What is being asked -> In the entries below, filter for the word "indicator" and copy every matching line.

—————

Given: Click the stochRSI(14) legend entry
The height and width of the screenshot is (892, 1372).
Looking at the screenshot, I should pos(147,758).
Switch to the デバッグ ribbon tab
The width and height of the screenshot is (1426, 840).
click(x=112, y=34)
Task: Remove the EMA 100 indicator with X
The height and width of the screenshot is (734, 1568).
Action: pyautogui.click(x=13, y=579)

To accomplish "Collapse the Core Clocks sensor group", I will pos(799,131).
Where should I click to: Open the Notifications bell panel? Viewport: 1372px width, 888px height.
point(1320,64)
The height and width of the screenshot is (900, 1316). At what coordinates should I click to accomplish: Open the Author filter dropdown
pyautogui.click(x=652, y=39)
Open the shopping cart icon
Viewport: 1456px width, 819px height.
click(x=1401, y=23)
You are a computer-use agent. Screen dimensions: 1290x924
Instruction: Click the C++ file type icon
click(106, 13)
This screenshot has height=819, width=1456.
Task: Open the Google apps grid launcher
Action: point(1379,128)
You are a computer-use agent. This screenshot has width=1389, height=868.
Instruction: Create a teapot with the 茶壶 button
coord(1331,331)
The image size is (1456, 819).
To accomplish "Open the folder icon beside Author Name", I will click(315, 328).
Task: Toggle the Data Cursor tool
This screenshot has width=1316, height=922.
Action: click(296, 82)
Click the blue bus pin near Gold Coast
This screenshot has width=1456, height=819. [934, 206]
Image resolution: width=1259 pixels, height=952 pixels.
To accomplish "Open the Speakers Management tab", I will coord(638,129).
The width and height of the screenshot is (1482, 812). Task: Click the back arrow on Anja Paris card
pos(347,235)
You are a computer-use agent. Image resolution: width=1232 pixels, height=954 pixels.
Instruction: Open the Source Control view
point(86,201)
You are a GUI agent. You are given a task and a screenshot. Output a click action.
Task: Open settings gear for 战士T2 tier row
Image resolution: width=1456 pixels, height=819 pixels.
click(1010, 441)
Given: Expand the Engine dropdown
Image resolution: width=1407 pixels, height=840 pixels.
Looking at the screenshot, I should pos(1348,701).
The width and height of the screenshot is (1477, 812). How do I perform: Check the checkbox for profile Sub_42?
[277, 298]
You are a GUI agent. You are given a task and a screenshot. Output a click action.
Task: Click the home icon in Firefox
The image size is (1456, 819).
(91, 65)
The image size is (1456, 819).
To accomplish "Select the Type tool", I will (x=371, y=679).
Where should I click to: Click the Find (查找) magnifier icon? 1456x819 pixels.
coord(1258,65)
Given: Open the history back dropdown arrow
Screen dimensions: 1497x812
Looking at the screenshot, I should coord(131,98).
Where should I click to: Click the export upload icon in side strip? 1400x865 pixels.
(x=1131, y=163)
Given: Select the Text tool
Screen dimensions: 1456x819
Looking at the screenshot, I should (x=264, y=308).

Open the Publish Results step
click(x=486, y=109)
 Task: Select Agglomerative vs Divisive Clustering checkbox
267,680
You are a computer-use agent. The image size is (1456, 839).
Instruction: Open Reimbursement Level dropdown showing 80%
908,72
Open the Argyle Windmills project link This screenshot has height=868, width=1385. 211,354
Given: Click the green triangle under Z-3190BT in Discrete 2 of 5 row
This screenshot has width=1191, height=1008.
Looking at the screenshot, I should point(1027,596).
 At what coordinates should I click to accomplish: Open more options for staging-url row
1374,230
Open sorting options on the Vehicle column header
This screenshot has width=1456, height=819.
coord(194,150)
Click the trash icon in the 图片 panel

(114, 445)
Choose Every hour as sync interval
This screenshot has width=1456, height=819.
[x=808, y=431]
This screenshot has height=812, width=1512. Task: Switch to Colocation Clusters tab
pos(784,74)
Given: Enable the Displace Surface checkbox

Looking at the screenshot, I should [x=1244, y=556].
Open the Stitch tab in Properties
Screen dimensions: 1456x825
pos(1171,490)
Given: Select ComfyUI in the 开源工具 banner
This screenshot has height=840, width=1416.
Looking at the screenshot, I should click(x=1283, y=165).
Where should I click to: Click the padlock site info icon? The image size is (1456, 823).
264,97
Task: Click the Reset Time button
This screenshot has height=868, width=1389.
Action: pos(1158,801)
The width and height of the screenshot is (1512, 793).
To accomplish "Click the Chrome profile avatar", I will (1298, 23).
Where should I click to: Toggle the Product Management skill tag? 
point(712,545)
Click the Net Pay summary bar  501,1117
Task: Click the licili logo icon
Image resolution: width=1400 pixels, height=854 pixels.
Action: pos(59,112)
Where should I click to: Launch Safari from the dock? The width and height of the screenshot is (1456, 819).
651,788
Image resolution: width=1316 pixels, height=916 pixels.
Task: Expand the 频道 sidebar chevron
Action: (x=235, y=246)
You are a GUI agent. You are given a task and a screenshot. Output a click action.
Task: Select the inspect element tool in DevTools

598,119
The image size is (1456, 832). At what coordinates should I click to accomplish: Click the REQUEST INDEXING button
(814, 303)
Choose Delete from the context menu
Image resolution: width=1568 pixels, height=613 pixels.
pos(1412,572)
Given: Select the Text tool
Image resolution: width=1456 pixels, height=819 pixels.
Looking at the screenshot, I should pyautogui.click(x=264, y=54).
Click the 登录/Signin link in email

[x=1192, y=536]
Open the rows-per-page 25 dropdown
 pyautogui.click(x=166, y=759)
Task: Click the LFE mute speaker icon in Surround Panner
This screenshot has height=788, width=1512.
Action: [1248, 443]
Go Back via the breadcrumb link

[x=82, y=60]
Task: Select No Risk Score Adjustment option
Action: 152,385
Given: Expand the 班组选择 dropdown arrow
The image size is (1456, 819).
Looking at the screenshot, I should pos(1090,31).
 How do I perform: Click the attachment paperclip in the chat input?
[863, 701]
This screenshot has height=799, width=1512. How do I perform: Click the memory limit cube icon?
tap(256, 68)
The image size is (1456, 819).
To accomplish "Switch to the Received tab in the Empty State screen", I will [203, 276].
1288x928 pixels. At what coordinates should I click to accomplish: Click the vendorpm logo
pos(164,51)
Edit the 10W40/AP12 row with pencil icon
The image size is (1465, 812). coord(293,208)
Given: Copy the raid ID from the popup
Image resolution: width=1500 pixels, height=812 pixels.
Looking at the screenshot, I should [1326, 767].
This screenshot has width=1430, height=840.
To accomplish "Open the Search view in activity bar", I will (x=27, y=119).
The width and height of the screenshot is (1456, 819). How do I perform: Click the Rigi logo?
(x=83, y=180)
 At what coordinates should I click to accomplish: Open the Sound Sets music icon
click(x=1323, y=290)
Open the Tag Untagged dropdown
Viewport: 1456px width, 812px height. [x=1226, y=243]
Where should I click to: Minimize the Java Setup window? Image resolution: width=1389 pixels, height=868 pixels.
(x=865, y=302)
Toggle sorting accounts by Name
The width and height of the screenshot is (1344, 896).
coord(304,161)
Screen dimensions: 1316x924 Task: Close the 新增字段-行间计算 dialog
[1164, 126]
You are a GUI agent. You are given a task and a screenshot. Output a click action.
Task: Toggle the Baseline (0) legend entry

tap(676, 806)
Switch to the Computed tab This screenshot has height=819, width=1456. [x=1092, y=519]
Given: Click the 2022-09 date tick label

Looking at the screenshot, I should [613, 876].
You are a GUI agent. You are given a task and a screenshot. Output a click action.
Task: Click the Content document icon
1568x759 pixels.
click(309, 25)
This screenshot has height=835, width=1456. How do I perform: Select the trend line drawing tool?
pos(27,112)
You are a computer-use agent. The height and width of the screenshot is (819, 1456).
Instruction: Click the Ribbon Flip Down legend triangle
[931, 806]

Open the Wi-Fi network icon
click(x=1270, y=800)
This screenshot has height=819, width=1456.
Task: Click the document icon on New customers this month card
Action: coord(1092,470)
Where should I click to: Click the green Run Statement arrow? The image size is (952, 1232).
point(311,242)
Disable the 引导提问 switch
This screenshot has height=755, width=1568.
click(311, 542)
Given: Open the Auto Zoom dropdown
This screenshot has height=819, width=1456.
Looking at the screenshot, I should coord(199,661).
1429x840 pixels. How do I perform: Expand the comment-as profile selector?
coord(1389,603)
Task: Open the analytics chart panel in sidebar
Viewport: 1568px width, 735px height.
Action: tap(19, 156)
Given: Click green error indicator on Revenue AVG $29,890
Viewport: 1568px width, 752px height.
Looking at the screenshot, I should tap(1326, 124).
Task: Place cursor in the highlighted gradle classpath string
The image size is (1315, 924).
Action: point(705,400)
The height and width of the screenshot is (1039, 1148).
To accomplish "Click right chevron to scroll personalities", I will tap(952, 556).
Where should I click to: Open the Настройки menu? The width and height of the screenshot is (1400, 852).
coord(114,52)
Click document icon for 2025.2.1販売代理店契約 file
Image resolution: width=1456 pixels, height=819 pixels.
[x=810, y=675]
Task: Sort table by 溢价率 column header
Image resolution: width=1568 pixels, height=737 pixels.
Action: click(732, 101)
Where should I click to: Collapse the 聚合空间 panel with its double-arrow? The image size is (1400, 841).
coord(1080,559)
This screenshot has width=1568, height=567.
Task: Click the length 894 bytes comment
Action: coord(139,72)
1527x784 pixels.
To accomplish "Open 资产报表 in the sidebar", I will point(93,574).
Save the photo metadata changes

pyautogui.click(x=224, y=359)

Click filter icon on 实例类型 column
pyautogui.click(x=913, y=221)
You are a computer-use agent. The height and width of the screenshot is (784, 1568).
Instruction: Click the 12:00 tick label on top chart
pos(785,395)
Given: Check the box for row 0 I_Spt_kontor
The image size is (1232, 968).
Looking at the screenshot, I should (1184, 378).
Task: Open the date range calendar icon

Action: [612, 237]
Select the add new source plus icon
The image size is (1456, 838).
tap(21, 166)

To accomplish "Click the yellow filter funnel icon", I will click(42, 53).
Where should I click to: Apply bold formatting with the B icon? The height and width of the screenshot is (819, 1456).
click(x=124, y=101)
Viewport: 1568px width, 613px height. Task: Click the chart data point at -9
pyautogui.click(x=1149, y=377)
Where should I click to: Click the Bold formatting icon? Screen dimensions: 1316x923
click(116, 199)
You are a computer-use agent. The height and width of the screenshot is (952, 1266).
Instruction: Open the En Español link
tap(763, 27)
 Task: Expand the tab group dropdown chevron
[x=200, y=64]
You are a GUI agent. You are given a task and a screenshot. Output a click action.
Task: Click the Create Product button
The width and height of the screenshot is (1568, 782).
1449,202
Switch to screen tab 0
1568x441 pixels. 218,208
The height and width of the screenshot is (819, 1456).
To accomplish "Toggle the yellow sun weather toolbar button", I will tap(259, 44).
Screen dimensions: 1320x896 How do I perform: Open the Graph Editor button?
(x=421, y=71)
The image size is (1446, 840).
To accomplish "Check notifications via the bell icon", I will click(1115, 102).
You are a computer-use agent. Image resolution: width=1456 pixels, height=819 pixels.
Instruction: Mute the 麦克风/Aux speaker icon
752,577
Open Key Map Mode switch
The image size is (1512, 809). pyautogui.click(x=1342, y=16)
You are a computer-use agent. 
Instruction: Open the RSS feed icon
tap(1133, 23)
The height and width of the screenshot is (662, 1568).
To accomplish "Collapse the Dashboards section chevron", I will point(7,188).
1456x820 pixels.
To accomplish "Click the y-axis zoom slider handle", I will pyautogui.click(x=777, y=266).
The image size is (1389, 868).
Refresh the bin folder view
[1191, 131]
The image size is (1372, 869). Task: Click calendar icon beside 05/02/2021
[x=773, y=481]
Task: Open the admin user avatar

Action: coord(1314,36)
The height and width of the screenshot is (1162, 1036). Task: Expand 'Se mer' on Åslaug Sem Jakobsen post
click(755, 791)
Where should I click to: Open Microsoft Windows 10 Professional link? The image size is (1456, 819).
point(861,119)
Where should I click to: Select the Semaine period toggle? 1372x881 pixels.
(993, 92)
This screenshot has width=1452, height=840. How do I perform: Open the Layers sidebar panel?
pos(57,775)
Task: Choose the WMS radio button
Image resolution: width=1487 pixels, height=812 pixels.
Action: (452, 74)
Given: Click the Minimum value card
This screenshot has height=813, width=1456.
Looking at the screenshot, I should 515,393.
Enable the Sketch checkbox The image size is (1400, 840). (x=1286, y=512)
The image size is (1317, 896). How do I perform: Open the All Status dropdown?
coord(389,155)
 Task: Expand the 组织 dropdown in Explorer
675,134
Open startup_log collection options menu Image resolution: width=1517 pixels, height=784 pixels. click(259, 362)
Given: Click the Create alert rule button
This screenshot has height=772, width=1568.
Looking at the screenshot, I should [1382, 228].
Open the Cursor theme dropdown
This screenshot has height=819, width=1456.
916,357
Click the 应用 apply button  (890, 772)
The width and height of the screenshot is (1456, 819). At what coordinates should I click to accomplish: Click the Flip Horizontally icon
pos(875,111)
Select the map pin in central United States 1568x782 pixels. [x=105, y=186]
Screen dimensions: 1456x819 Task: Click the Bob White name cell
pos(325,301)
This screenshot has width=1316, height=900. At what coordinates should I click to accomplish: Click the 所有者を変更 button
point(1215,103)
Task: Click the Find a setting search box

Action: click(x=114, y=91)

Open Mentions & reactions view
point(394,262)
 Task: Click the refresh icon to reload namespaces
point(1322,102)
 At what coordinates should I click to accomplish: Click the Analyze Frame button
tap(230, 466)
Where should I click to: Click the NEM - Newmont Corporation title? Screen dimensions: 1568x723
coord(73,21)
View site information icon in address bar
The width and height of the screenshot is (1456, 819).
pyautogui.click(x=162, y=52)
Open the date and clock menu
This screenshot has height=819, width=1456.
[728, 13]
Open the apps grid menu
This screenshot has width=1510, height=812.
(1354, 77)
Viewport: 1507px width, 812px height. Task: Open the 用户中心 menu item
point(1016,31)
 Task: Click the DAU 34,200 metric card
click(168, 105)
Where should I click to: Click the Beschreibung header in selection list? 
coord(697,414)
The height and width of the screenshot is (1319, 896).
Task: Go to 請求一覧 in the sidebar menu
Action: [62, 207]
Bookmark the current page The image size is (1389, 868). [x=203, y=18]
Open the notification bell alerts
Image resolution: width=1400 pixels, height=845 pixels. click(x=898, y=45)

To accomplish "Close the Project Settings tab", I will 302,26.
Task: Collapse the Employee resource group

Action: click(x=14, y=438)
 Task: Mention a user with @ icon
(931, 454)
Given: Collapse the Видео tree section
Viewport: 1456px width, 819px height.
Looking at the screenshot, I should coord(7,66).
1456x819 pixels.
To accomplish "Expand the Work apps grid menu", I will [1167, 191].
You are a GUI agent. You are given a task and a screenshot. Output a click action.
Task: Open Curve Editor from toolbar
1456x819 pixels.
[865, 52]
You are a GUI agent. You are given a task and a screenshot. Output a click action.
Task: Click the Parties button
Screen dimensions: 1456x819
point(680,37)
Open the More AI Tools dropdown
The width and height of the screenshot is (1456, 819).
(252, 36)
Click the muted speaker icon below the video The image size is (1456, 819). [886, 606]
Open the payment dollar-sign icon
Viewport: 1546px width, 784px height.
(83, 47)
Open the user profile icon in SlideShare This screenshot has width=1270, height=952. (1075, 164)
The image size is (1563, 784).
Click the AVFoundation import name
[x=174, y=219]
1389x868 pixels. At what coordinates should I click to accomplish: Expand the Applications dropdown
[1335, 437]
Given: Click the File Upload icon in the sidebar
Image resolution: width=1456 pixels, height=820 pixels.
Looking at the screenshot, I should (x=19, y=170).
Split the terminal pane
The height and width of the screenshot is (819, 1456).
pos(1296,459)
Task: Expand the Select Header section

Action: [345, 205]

—————

Exercise response ->
Task: Remove the EMA 100 indicator with X
Given: Click green error indicator on Revenue AVG $29,890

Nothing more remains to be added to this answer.